American Hustle: A Terrific Concept, Perfectly Done

I actually remember little of the Abscam scandal.  From 1978 to 1980, the FBI engaged in an investigation of public corruption, targeting elected officials, member of Congress and the Senate, as well as some local politicians.  Five members of the House of Representatives, one United States Senator, members of the Philadelphia city government, and one New Jersey state senator were convicted of bribery related charges.

It was quite a sting, with a small time con artist named Mel Weinberg working with the FBI, and an FBI agent (or perhaps agents, plural) portraying an Arabian sheikh with loads of money to spread around.  Most of those convicted were captured on video tape taking the bribes.

The new film “American Hustle”, which opened this week, is based on Abscam, but it is a “fictionalized” version of Abscam, not meant to be either a documentary or a fact based replaying of what happened.  As the movie starts, the following is flashed on the screen:  “Some of this actually happened”.

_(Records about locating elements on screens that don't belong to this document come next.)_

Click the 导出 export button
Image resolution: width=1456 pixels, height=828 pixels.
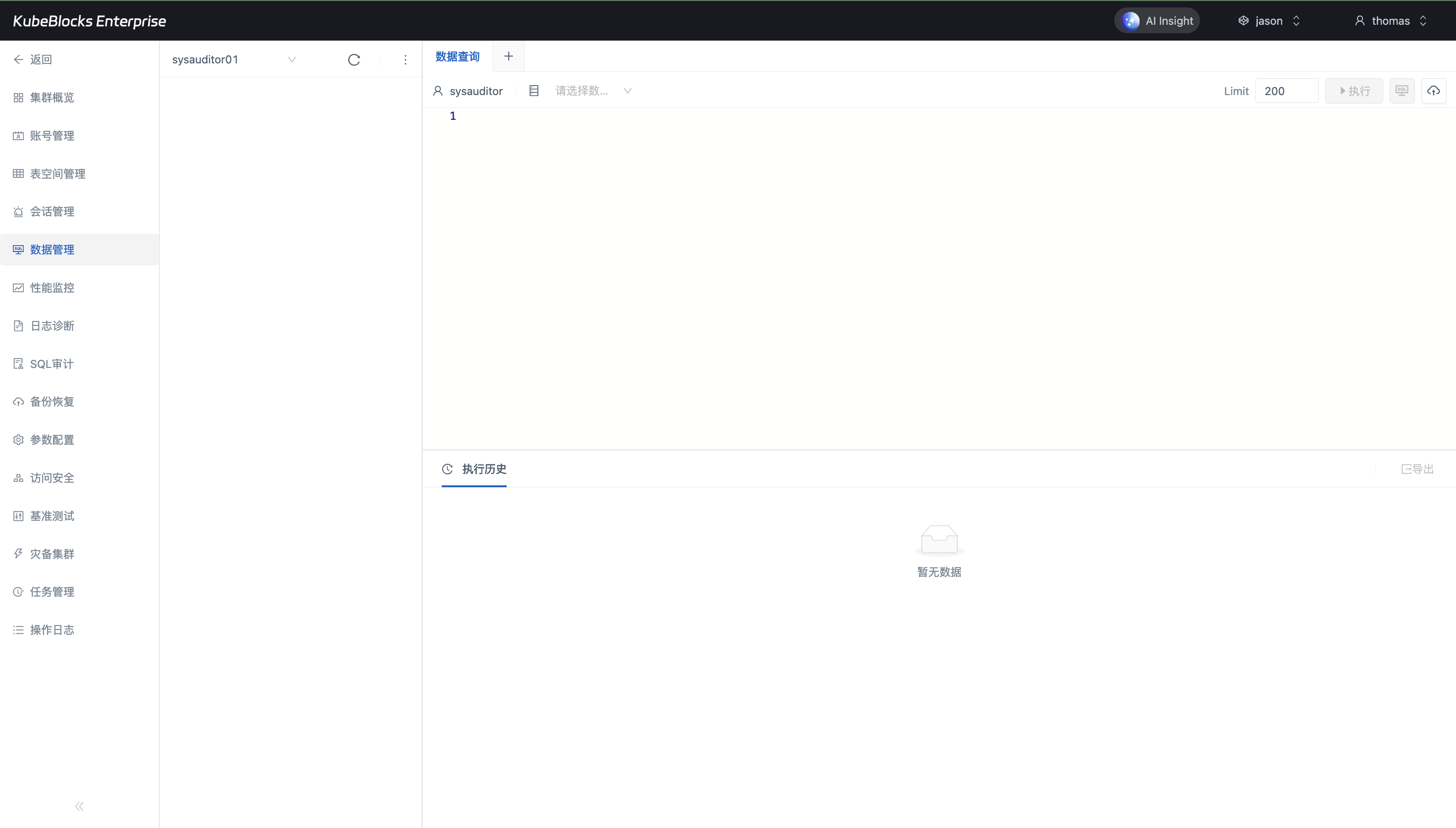tap(1417, 469)
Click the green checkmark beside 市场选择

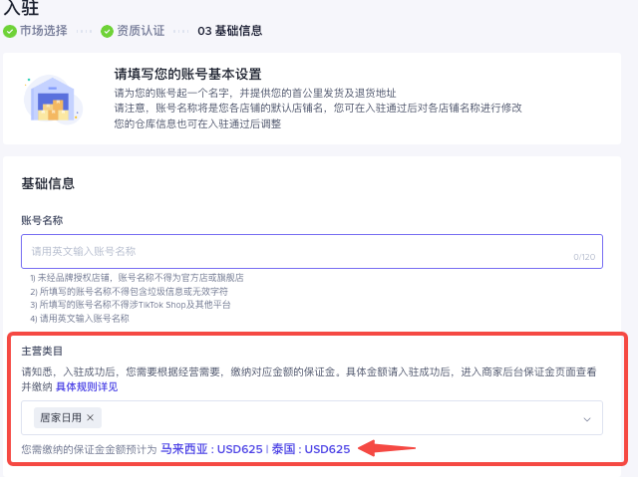pyautogui.click(x=11, y=30)
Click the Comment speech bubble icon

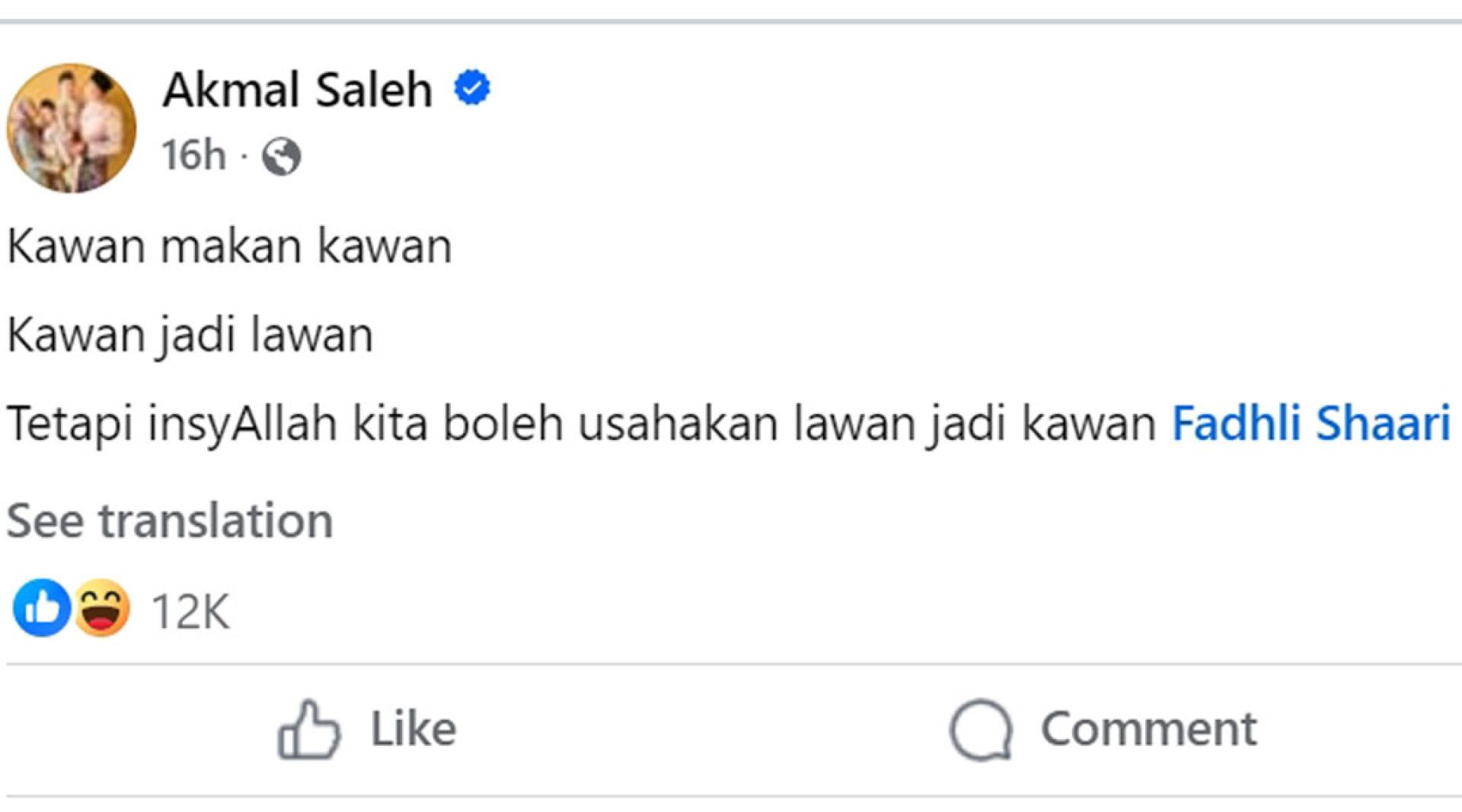[981, 730]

This means that there is no reason that the facts of Abscam need to be religiously followed, and sets “American Hustle” apart from many other films based on historical reality.  This would include the recent “Argo”, based on the rescue of six Americans from the besieged American embassy in Tehran, which purported to tell an historic story, but in fact wandered far from the facts without telling anyone.  Unfortunately, “Argo” represents the norm in historic film making.

The Abscam scheme was so odd.  Using a con man to con the targets/public officials? Creating a false wealthy Arab sheikh and having him pass around wads of cash?  Sounds like fodder for comedy, no?

That’s what the film makers thought, and so they took the basic plot of Abscam, taking the basic players (all of whom were given new names and identities) and building a story around them as comic and fantastic as the FBI scam itself.

There’s no Mel Weinberg, but there’s an Irving Rosenfeld.  Rosenfeld, about to be charged with various con-related illegal activities, is approached by an FBI agent anxious to use his skills as a con artist to catch much bigger fish.  But Rosenfeld is as much a bumbler as a con artist, and the FBI agent is far from perfection himself.  And Rosenfeld has a personal life as complicated with his personal life.  He has a wife and (an adopted) son.  He doesn’t really like his wife, but she knows too much for him to divorce her.  He has a girl friend, a loner from New Mexico, who seems to be his perfect partner in crime.  Of course, the FBI man falls for the girl friend, and she plays him along (for a while you don’t know who really likes whom, or who is really scamming whom), and Rosenfeld himself develops an actual friendship with one of the targets.  And then there’s the FBI employee-sheikh, whose name is Paco and does not speak Arabic, and the Florida gambling mob, which is to provide the primary financial backing for a fake development plan, is represented by Meyer Lansky’s old right hand man, who turns out to be no one other than Robert de Niro.

The plot and the humor could fall flat without the right directing and acting.  Director David O. Russell, who directed “Silver Linings Playbook” (which I thought one of last year’s best films), put this film together as smoothly as possible, keeping the scam moving forward using short flashbacks which were easy to comprehend and did not seem to impede the flow of the story line.  And you can’t say too much about the acting.  Christian Bale looking like some one else as Rosenfeld; Bradley Cooper as FBI Agent Richie DiMaso, Jennifer Lawrence as Rosenfeld’s wife Rosalyn, Amy Adams as his girlfriend (who herself had two identities – middle class American and upper class Brit), Louis C.K. as DiMaso’s frustrated FBI superintendent, and of course Robert de Niro as mobster victor Tellegio.

Who is the best actor?  Hard to make a choice.  Watching it, I thought it was probably Jennifer Lawrence, but thinking back…….they were all great.

The reviews are coming in very strong.  We will see what happens during award season.  In the meantime, if you see only one film this season, this should probably be the one.